Mountain peak in Langtang region

Tsangbu Ri (also known as Kimshung) is a mountain peak in the Himalayas, located on the border of Bagmati Province of Nepal and the Tibet Autonomous Region of China.

== Location ==
The mountain peak lies north of the Langtang Khola river valley in Langtang National Park at 6781 m above sea level. The border to China is just 2 km north of the summit. Along the east flank, the Kimshung Glacier extends into the Langtang Valley, and along the west side, the Lirung Glacier. In the west, Langtang Lirung is located at a distance of 4 km.

== Climbing history ==
The first ascent of Kimshung was achieved on October 20, 2025, by a rope team consisting of four people.
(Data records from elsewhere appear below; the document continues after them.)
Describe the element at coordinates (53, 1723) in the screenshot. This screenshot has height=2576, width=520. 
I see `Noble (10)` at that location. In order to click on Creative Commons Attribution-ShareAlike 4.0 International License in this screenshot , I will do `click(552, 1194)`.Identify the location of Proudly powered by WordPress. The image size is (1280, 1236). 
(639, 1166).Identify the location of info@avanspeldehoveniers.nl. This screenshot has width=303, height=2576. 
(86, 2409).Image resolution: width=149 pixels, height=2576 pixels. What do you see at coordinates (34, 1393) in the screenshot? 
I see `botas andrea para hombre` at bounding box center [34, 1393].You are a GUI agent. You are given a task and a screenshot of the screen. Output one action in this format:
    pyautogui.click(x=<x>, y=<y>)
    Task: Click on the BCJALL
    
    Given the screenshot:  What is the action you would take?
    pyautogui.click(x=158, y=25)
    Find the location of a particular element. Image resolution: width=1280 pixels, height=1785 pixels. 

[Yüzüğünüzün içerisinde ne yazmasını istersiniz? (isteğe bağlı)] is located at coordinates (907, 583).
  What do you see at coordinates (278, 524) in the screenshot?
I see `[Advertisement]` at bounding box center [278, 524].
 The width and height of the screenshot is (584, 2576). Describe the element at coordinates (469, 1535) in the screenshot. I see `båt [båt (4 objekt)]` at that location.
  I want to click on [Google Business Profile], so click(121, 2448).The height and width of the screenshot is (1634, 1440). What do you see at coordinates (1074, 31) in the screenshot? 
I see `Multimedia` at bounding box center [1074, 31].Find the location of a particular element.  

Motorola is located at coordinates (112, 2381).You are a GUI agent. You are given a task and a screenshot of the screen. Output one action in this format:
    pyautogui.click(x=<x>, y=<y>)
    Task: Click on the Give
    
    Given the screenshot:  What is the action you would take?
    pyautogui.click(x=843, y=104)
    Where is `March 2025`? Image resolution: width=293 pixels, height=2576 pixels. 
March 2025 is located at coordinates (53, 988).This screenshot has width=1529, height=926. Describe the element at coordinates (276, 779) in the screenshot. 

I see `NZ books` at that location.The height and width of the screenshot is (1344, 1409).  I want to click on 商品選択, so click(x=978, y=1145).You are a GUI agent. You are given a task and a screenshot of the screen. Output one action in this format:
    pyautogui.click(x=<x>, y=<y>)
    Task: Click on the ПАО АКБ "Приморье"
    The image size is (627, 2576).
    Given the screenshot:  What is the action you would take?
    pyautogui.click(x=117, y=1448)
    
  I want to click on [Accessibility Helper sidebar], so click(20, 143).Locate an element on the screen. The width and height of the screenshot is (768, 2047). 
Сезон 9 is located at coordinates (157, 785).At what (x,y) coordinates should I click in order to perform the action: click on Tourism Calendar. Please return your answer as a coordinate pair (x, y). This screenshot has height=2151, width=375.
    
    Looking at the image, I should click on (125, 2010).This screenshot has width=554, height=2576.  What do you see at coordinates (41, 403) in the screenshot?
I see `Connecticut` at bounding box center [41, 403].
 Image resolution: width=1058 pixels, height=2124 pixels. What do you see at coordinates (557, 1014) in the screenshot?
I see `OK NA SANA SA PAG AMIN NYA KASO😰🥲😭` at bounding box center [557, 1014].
The first climbers were Benjamin Zörer from Austria, Lukas Waldner from South Tyrol, and François Cazzanelli and Giuseppe Vidoni, both from Italy.

=== Attempts ===

- In 2017, Swiss climbing duo Alex Gammeter and Philipp Bührer made an attempt via Kimshung Glacier.
- In 2024, the Italian climbing team from the Aosta Valley, including François Cazzanelli, Roger Bovard, Emrik Favre, Jérôme Perruquet, Stefano Stradelli, Francesco Ratti and Giuseppe Vidoni. They named the AI3/4+ route the Arête des amoureux (French for “The Lovers Ridge”) after Aostan World Cup skier Jean-Daniel Pession and his girlfriend, Elisa Arlian, who died together in a mountain accident earlier in 2024.